„Leuchtturm“, „Jahrhundertchance“ und „Zugpferd“: Wenn es um die neue Technische Universität (TU) in Linz geht, wird an Superlativen nicht gespart. Seit Herbst 2020 wird an der Hochschule mit Fokus auf Digitalisierung gefeilt, im kommenden Jahr soll sie ihren Betrieb aufnehmen. Doch die Konstruktion der TU wird kritisch betrachtet.

Österreich hat mit 22 öffentlichen Universitäten und 21 Fachhochschulen schon jetzt ein dichtes Hochschulnetz. Hinzu kommen noch die Privatunis und die pädagogischen Hochschulen. Mit der TU Linz soll allerdings eine „Universität völlig neuen Typs“ die Landschaft prägen. Von einem Modell für die Zukunft ist die Rede: inhaltlich einzigartig, strukturell flexibel. Dafür soll die TU zwar als staatliche Universität errichtet werden, aber nicht unter das Universitätsgesetz fallen.

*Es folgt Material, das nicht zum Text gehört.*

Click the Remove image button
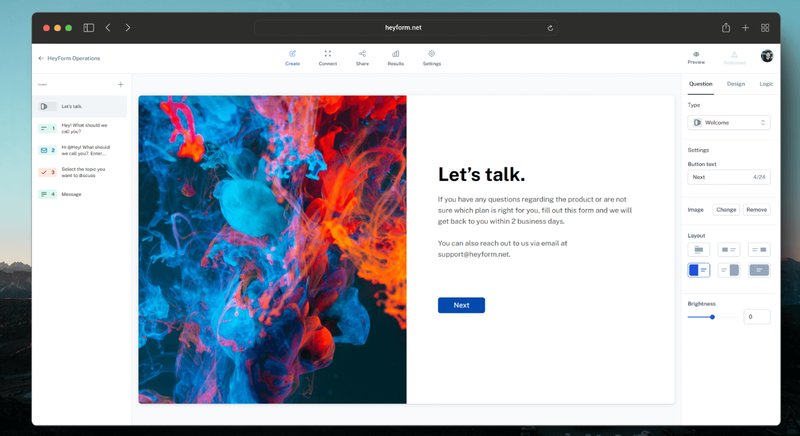 [x=757, y=210]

In der Begutachtung sorgte diese rechtliche Konstruktion samt ihren Ausläufern für scharfe Kritik – mehr dazu in ooe.ORF.at. Einige forderten sogar, das Projekt auf Eis zu legen. Doch die Politik will trotz der Bedenken – insbesondere aus dem Unibereich – an ihren Plänen festhalten: Die TU Linz werde als „eigenständige universitäre Einrichtung“ außerhalb des Universitätsgesetzes in Betrieb gehen, heißt es aus dem ÖVP-geführten Wissenschaftsministerium.

Stadt Linz an der Donau

Es wird Änderungen geben, welche genau, wollte das Ressort wegen laufender Gespräche mit dem Koalitionspartner nicht preisgeben. Fix ist, dass an der grundsätzlichen Ausrichtung nicht gerüttelt wird. Man nehme die Kritik ernst, die Sorge, dass die Konstruktion wirtschaftlicher und politischer Einflussnahme Tür und Tor öffne, könne man nicht nachvollziehen. „Grundlegende Rechte“ würden mit der neuen TU nicht ausgehebelt werden.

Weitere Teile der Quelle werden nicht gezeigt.